Background Despite the advent of numerous pharmacological agents designed to enhance the management of type 2 diabetes, treating this condition continues to pose significant challenges. Consequently, this study aims to identify potential therapeutic targets for type 2 diabetes through Mendelian randomization(MR). Methods This research primarily utilizes publicly accessible data from extensive genome-wide association studies and protein quantitative trait locus studies. The study predominantly adopts an MR framework to estimate the causal effects of specific proteins on the risk of developing type 2 diabetes. To corroborate the findings, multiple validation methodologies are employed, including summary data-based Mendelian randomization (SMR), external validation cohorts, bayesian colocalization analysis, single-cell analysis, protein-protein interaction (PPI) networks, pathways derived from KEGG 2021 Human and DsigDB. Results Our study identifies 25 proteins potentially associated with the risk of type 2 diabetes.
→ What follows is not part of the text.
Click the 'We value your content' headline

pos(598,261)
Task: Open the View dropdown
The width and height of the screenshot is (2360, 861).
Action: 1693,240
SMR and external validation affirmed that 14 proteins, including ARG1, PAM, WWOX, and SHBG, may function as viable therapeutic targets for type 2 diabetes. Single-cell analysis illuminated the expression patterns of six proteins predominantly in pancreatic islets. Colocalization analysis and PPI networks elucidated the potential roles of these proteins in the pathogenesis of type 2 diabetes. The KEGG 2021 Human database indicated that the glycan degradation pathway may mediate the effects of MANBA and HEXB on the development of type 2 diabetes. DsigDB identified 41 potential therapeutic drugs for the treatment of type 2 diabetes. Conclusion These findings provide novel insights and directions for drug development aimed at the prevention and treatment of type 2 diabetes.